EUROPE - European institutions including pension funds have expressed doubt about asset managers’ long-only equity returns in the future, according to a new survey organised by alternative investment groups.
Thirty-percent of respondents to a survey organised by the Alternative Investment Management Association and IPM Informed Portfolio Management said their expectations of external managers’ future returns in the asset class were “doubtful”. Just 15% were confident, with 42% “hopeful”.
And 39% of institutions said that historical long-only equity returns were below their expectations, against 10% who said they exceeded and 38% who said they met expectations.
The survey, which polled 151 of Europe’s largest institutional investors, found the use of hedge funds and active currency management was set to rise.

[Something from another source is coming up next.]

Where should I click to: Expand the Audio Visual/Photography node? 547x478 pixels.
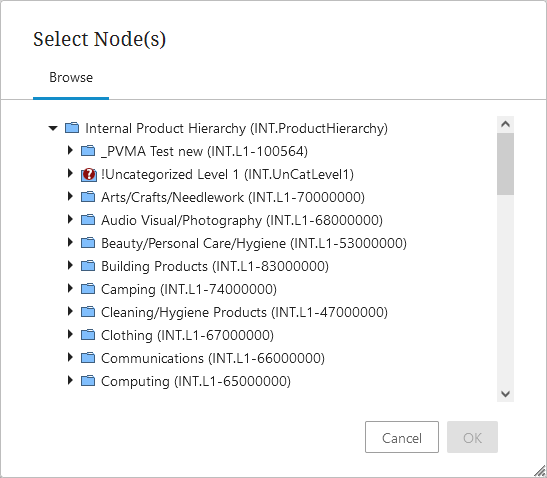pyautogui.click(x=70, y=219)
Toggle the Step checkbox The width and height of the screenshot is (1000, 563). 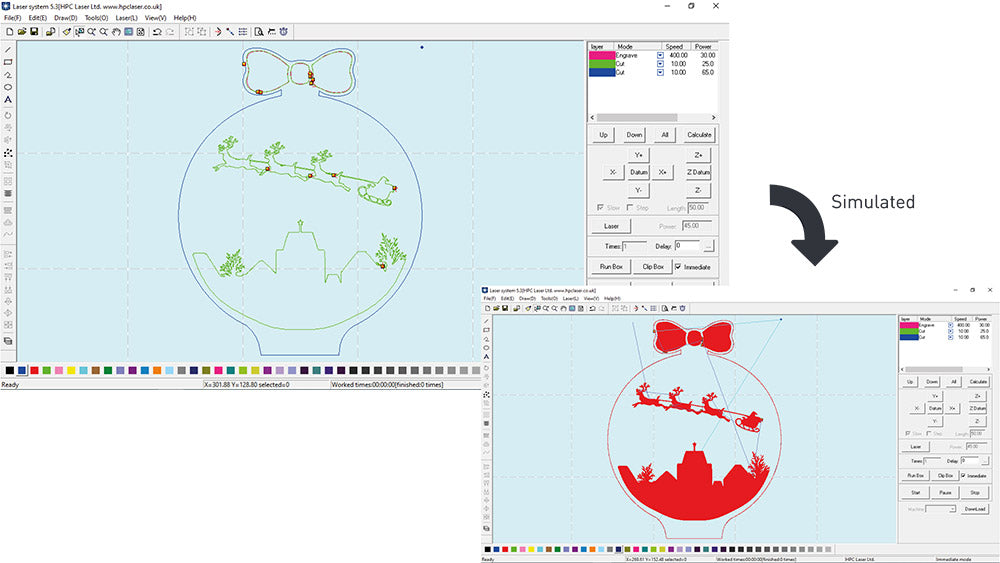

“The portion of institutions active in the last two processes is expected to increase to 60% over the coming two years,” from a current level of 30-40%, the survey said.
“In two years’ time, over 60% of institutions will be active in each of the alternative investment categories: hedge funds, private equity, currency management and tactical allocation.”
And it said: “Over the coming two years, the majority of activity in external management is expected to come from Holland and the UK, especially in hedge funds and currency management.”
The report also found a disparity between countries on annual return targets. Institutions in Germany, the Netherlands, the Nordic region and Switzerland tended to set such a target, ranging between 64-83%. But only 33% of institutions in the UK set a target.
The institutions’ return targets range between 5.2% in Switzerland and 6.8% in the UK.